October 20, 2020
At the September 11, 2020, Board meeting, Colorado PERA’s Board of Trustees held a rules hearing to discuss changes to its rules, which govern much of PERA’s day-to-day operations. These changes involve removing criteria for determining whether certain payments are considered PERA-includable salary and will be effective January 1, 2021. The following questions and answers are intended to help PERA employers understand these changes.
What do the rule changes mean for PERA-includable salary?
The general intent of the rules remains the same—that compensation for services rendered to an employer is included in PERA’s definition of salary. The removal of criteria in the rules simplifies administrative responsibilities on PERA employers and PERA’s determination on employer policies for cash-in-lieu payments, performance/merit payments, and one-time payments. Payments intended to be compensation for services rendered, but that may be missing one or more of the specific criteria in the prior rules, are now likely includable under the revised rules.
Are bonuses still excluded from PERA-includable salary?
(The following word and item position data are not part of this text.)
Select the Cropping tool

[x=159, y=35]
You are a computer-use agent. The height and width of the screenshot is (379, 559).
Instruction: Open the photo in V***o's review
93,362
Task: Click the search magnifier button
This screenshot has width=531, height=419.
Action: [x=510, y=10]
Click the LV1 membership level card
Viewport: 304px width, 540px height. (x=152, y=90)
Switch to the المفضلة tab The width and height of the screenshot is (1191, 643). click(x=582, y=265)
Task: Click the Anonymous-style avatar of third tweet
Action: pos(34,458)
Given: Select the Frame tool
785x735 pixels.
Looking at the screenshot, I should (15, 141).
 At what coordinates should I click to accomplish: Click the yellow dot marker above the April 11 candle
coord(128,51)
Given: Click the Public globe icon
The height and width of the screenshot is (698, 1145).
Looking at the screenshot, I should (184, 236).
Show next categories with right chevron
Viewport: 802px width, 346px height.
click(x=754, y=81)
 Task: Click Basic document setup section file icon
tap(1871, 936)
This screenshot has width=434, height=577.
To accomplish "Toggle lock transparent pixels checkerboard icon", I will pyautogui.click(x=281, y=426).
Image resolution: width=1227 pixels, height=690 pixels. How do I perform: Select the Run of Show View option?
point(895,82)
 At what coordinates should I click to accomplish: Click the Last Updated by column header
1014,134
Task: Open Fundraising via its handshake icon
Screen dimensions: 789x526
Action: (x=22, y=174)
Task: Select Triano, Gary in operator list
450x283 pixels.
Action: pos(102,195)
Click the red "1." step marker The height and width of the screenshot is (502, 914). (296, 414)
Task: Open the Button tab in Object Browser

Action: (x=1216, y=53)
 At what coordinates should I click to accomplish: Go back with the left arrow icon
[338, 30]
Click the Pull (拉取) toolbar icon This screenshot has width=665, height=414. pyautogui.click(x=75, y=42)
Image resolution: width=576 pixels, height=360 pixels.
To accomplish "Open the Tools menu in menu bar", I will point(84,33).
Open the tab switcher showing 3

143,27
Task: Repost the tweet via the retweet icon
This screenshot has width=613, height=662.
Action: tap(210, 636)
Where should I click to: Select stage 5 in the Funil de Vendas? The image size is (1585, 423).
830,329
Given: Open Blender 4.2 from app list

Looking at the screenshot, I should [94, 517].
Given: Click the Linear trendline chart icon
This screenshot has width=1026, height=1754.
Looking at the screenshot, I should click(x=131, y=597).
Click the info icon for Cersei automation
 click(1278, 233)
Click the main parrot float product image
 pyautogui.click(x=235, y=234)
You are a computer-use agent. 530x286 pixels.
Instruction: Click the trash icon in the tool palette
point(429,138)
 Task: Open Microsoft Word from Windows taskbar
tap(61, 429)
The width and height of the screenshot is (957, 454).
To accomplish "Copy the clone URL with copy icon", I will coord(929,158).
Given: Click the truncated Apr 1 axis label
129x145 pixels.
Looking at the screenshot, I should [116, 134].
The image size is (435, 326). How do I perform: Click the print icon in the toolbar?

Yes. The statutory definition of salary still excludes “bonuses for services not actually rendered, including, but not limited to, early retirement inducements, Christmas bonuses, cash awards, honorariums and severance pay, damages...or payments beyond the date of a member's death.” This is why submission of employer policies or payment structures to PERA for review is always highly recommended. And as always, PERA must determine that payments meet the statutory definition of salary and must determine that payments are not intended to manipulate a member’s Highest Average Salary (HAS).
What rules were changed?
PERA Rule 1.20F(2), 1.20F(3), and 1.20F(7) were all revised. Below are more details of the rules and examples of the revisions.
Cash-in-Lieu Payments (PERA Rule 1.20F(2))
Under the revised rule, if the employer intends for a cash payment made in lieu of a fringe benefit to be part of the compensation for services rendered, and PERA determines that it is includable and not intended to manipulate HAS, the payment will be includable. The employer must still practice and demonstrate a procedure for making these payments.
A monthly allowance of $50 for a cell phone will be considered PERA-includable as long as the employer intends for that $50 to be cash in lieu of an employer-provided cell phone (the fringe benefit), and the payment is not a reimbursement for cell phone charges (reimbursement). Note that reimbursements for expenses incurred are still explicitly excluded from the statutory definition of salary.
Performance or Merit Payments (PERA Rule 1.20F(3))
Under the revised rule, if the employer intends for a performance or merit payment to be compensation for services rendered, and PERA determines that it is includable and is not intended to manipulate HAS, the payment will be includable. By removing the specific criteria from the prior rule, the employer has additional latitude to demonstrate whether the intent is for the payment to be an includable performance or merit payment or to be a non-includable bonus. The employer must still practice and demonstrate a structured procedure for making these payments.
A performance or merit payment of 2% of salary paid in a lump-sum to an employee that is intended to be a recognition of sustained performance over an evaluation period will be considered PERA-includable salary.
One-time Payments (PERA Rule 1.20F(7))
Under the revised rule, if the employer intends for a one-time payment to be compensation for services rendered, and PERA determines that the payments are includable and not intended to manipulate HAS, the employer will no longer be required to meet the criteria of the prior one-time payment rule. This will again allow the employer to demonstrate whether the intent is for the payment to be an includable one-time payment or to be a non-includable bonus.
A one-time payment of $200 for all staff paid in lieu of a base-building salary increase will still be considered PERA-includable as long as the employer intends these payments to be compensation for services rendered. This determination will be true even if the employer does not formally pre-approve the payment prior to the fiscal year. For example, a Board resolution or formal notification to staff that payment will be made and the intention for that payment to be salary.
If there is extra money in the employer’s budget and the intention is for that payment to be a bonus, such as a thank you paid around the holidays, then the payment would not be PERA-includable. Bonuses remain explicitly excluded from the statutory definition of salary. This would also be true if only a select few employees were chosen to receive a one-time payment from a budget surplus, if it is intended to be a bonus rather than payment for services rendered.
When will the new rules be in effect?
The new rules will go into effect on January 1, 2021, and will apply to payments made on or after that date.
What if an employer received a determination on a policy or payment prior to January 1, 2021, does the policy need to be resubmitted to PERA for review?
If you received a determination from PERA that payments made under an ongoing policy such as a cash-in-lieu or a performance/merit plan are PERA-includable, and the policy is still being applied in the same manner, there is no reason to resubmit to PERA for another determination. If there has been a change to the policy that may change the previous determination or if you feel the determination could be viewed differently based on the new rule, you can resubmit the policy for review. Any new PERA determinations will apply prospectively to payments made on or after January 1, 2021.
If you had a previous payment reviewed, PERA’s determination will stand as it was made under the rules in effect at the time the payment was made. Only payments made on or after January 1, 2021 should be submitted for review.